Advertisement

City Lights: The Oscar pool is on

Share

Everyone has at least one skill that doesn’t have a practical use.

Mine is the ability to name every movie ever to win the Academy Award for Best Picture.

I absorbed that knowledge from years of reading critical studies of the Oscars, to the point where, if someone blurts out any year from 1928 to the present, I can pinpoint that year’s winner within three seconds. Go ahead, try me — my number is at the bottom of this column.

I guess having that photographic memory has one practical use: It gives me a leg up in making Oscar predictions. The last time I can remember wrongly handicapping the winner was in 1998, when I picked “Saving Private Ryan” over “Shakespeare in Love,” but I don’t think even Shakespeare’s descendants predicted that upset.

In many ways, the Best Picture race is similar to a presidential primary. Both are contests ostensibly about choosing the “best” candidate, but more often award the most politically prudent and least divisive choice. Sometimes, a movie will top the list because it’s a popular smash (“Titanic”); sometimes, voters will favor it over a volatile contender (“Crash” over “Brokeback Mountain”); other times, the Oscar serves as a consolation prize (would “The Departed” have taken the gold without Martin Scorsese’s name on it?).

Advertisement

This year, the field seems more open than usual, without one film that seems a sure bet to win it all — you know, like “Saving Private Ryan” or “Brokeback Mountain.” And so, with the Oscar nominations having come out Tuesday, I propose the Independent’s first annual Outguess the City Editor Contest.
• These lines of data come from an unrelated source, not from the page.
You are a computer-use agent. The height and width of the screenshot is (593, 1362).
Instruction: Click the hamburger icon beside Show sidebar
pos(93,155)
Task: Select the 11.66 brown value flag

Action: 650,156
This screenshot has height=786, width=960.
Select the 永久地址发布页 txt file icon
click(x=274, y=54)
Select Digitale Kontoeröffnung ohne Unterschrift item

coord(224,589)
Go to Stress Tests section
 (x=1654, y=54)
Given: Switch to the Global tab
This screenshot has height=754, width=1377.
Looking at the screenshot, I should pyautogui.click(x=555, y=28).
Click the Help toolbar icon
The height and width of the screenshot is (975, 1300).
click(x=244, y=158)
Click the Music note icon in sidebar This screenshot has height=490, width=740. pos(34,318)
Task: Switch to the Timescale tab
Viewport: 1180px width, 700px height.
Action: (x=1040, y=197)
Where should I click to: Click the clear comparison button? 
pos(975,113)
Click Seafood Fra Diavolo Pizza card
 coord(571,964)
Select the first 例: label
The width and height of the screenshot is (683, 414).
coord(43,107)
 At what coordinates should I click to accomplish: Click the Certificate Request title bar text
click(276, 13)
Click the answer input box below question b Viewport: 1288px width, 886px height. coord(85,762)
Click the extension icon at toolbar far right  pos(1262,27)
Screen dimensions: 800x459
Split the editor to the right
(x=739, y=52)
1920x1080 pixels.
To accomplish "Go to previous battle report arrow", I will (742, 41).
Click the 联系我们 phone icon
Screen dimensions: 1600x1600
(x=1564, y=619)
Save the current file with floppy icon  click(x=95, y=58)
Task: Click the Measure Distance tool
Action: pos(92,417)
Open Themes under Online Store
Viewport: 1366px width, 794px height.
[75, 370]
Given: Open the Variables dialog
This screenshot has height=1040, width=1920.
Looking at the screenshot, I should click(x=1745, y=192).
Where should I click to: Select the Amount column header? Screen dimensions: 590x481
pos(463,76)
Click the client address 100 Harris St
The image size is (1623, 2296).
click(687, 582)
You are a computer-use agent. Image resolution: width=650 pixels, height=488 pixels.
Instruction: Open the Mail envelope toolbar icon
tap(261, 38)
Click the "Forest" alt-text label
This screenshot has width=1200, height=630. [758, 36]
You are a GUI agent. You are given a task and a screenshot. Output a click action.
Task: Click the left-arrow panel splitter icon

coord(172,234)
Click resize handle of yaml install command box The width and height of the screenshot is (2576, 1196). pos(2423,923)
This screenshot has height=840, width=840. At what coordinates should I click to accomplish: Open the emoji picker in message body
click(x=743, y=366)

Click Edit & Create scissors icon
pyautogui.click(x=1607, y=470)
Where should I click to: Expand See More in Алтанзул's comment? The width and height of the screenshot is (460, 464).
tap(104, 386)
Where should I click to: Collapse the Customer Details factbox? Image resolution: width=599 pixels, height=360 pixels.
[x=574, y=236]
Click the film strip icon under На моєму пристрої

Between now and the Feb. 26 ceremony, email your predictions for Best Picture, Director, Actor, Actress, Supporting Actor and Supporting Actress to michael.miller@latimes.com. Whoever gets the most right will get a mention in this column after the show. The only catch is that you have to do better than me. Here are my picks:

Best Picture: Under recently adopted rules, the Academy now nominates up to 10 movies for this award — which just means there are more also-rans than in the past. Of the ones with a fighting chance, “The Help” has too many outspoken detractors, “Midnight in Paris” is lightweight, and “The Descendants” may be too talky and low-key to entice enough votes.

So it really comes down to “The Artist” and “Hugo,” both of which celebrate the early days of moviemaking. The latter gets my personal vote as the year’s best film, but “The Artist,” which recently won the Golden Globe and the Producers Guild Award, seems to have the momentum.

The pick: “The Artist”

Best Director: Usually, this one matches the Best Picture winner. Scorsese (“Hugo”) and Woody Allen (“Midnight in Paris”) have won before, Alexander Payne (“The Descendants”) may have a better shot in the screenplay category, and Terrence Malick baffled as many viewers as he charmed with “The Tree of Life.” So that leaves Michel Hazanavicius, whose obscure (and hard-to-pronounce) name will benefit from having “The Artist” behind it.

The pick: Michel Hazanavicius

Best Actor: This one, at least, should come down to a pair of household names: George Clooney (“The Descendants”) and Brad Pitt (“Moneyball”). Pitt had a career year in 2011 and could just as easily have been nominated for “The Tree of Life.” Clooney, though, has dominated the industry for the last decade as an actor, director and writer, and the Academy will probably take this opportunity to give him his first Oscar for a leading role.

The pick: George Clooney

Best Actress: Meryl Streep (“The Iron Lady”) and Michelle Williams (“My Week With Marilyn”) won the Golden Globes, but both performances got more acclaim than the movies they were in. So this one will likely go to Viola Davis (“The Help”), who starred in a box-office smash — love it or hate it — that eked out a Best Picture nod.

The pick: Viola Davis

Best Supporting Actor: No one in this category really leaps out as a front-runner, but Christopher Plummer (“Beginners”) looks like the safest bet after winning the Golden Globe. Plus, the Academy often uses the supporting categories to honor industry veterans — Don Ameche in “Cocoon,” Alan Arkin in “Little Miss Sunshine,” and so on.

The pick: Christopher Plummer

Best Supporting Actress: Part of me says Octavia Spencer will win this for “The Help,” but I have a growing hunch that Melissa McCarthy will pull an upset for “Bridesmaids.” She appeared in a box-office smash that got just two nominations; she’s an offbeat contender in a category that often favors them (remember Marisa Tomei for “My Cousin Vinny”?); and frankly, if that speech about the female Fight Club wasn’t Oscar-worthy, I don’t know what is.